A growing trend in the stock markets of developed countries – activist investors – is gaining traction and inventing corporate management of publicly quoted companies.
These are people described as individuals or groups that purchase large numbers of shares of a public company and/or try to obtain seats on the board of the company with the sole purpose of effecting a major change in said company.
In most cases, an activist shareholder uses an equity stake in a corporation to put public pressure on its management.
This phenomenon started in the 1980s notably by Carl Icahn and T. Boone Pickens who were then perceived as “corporate raiders” for acquiring an equity stake in publicly owned enterprises.
These actions have morphed into what the Economist refers to as “Capitalism’s unlikely heroes” in its February 7 edition. Heroes, because majority of investors are passive at the time when governance of listed companies is weakened by laissez faire greed.
The Economist article says, “Being listed makes a firm open to scrutiny; and ordinary people have a chance to invest in capitalism’s wealth creating machines. But the past 15 years have cast a shadow over the public company. There was not much sign of scrutiny or wealth creation in fiascos like Enron and Lehman Brothers. Governance has been weakened by the rise of passive index funds, which means that many large firms’ largest shareholders are software programs.”
The blind adoption of laissez faire economics and weak regulatory mechanisms are causing grave damage to markets in developing economies and impoverishing innocent investors.
In Kenya, virtually all listed companies would fail the scrutiny test. The fall of Mumias, a star performing stock, is one such testimony. It was predictable, but there was no one to raise the alarm.
The company started losing focus with decisions to invest in water and energy, when they could not pay farmers for their cane.
Newspapers reported that the firm was importing cheap Brazilian sugar and repackaging it as a Mumias product but still the board did nothing.
Even as a solution to the current crisis is being sought, the board is non-representative of investor interests and barely capable of mounting an effective turnaround.
Mumias investors come from far and wide, but the matter has been localised with the county government injecting significant resources in the hope of saving small-holder farmers from the region.

[Stored items from a collection]
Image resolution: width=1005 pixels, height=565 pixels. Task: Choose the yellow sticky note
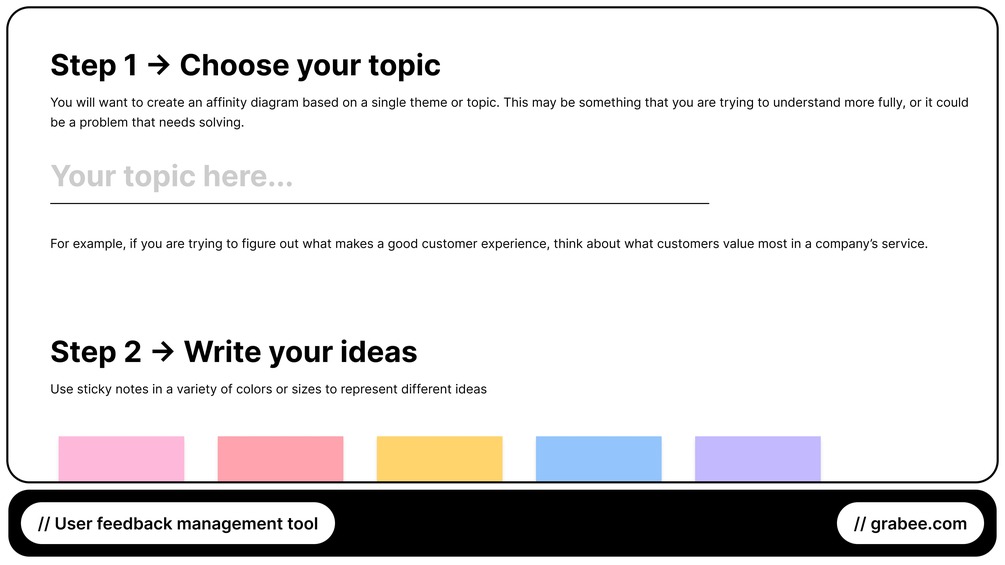(439, 458)
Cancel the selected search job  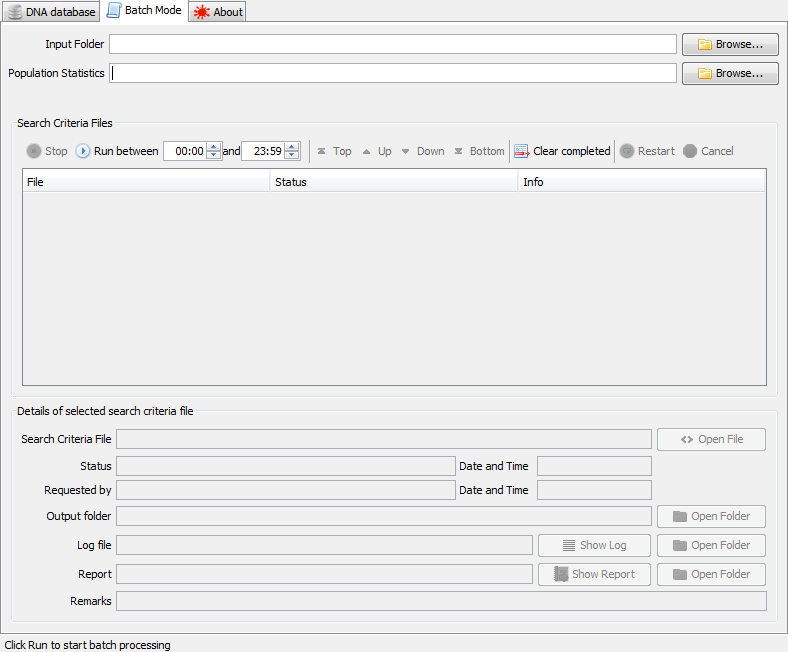point(708,151)
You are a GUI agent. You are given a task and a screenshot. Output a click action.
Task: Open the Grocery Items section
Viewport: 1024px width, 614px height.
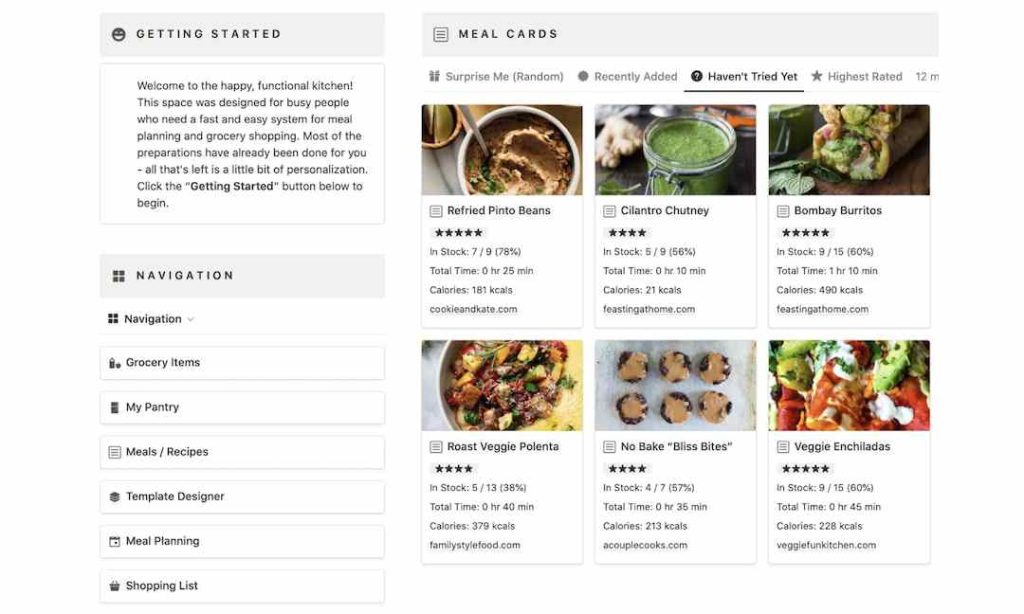tap(164, 362)
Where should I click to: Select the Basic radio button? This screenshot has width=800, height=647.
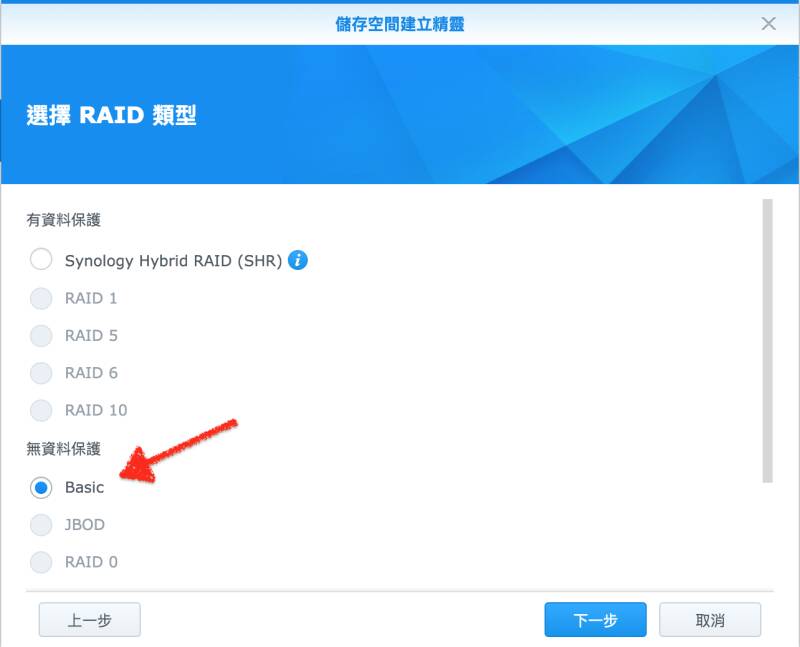point(41,488)
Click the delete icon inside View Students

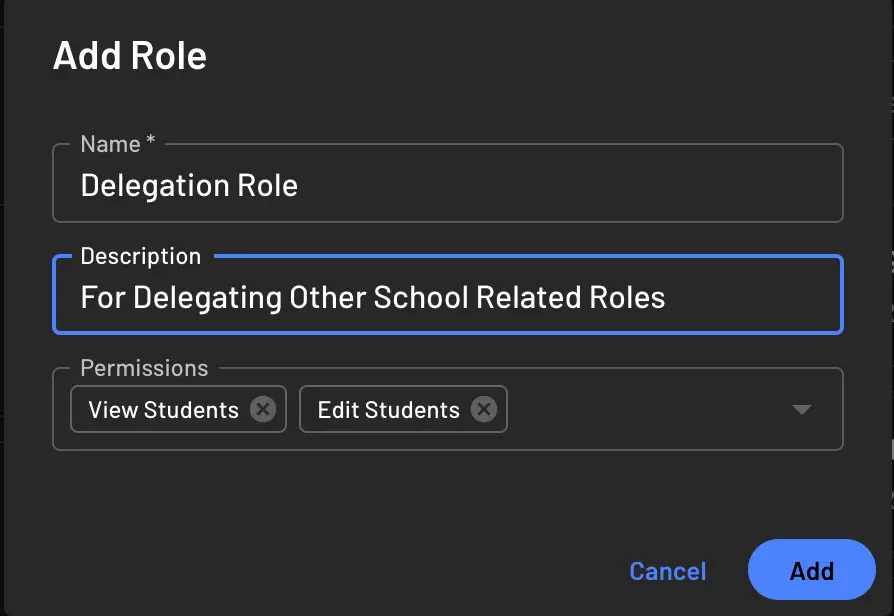(263, 408)
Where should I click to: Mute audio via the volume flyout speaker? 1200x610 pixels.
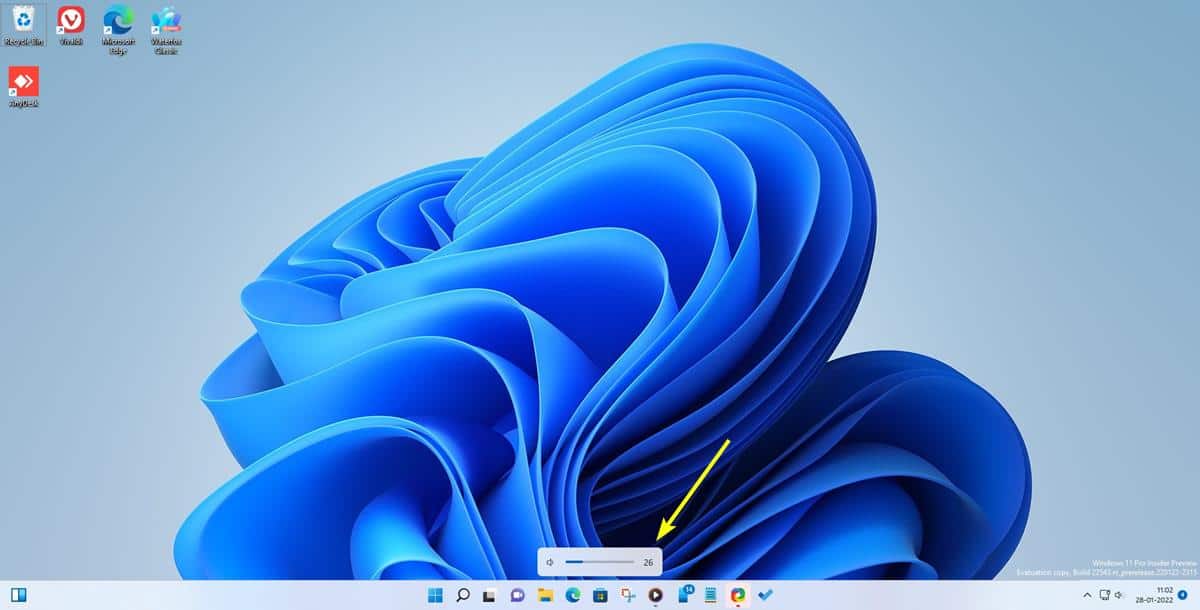[549, 562]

» Parts of the exercise:
• A. Print the passage on activist investors between "These actions have" and "laissez faire greed.", inclusive.
• B. In the passage on activist investors, who are named as starting the phenomenon in the 1980s?

» Task-by-task solutions:
• A.
These actions have morphed into what the Economist refers to as “Capitalism’s unlikely heroes” in its February 7 edition. Heroes, because majority of investors are passive at the time when governance of listed companies is weakened by laissez faire greed.

• B. Carl Icahn and T. Boone Pickens.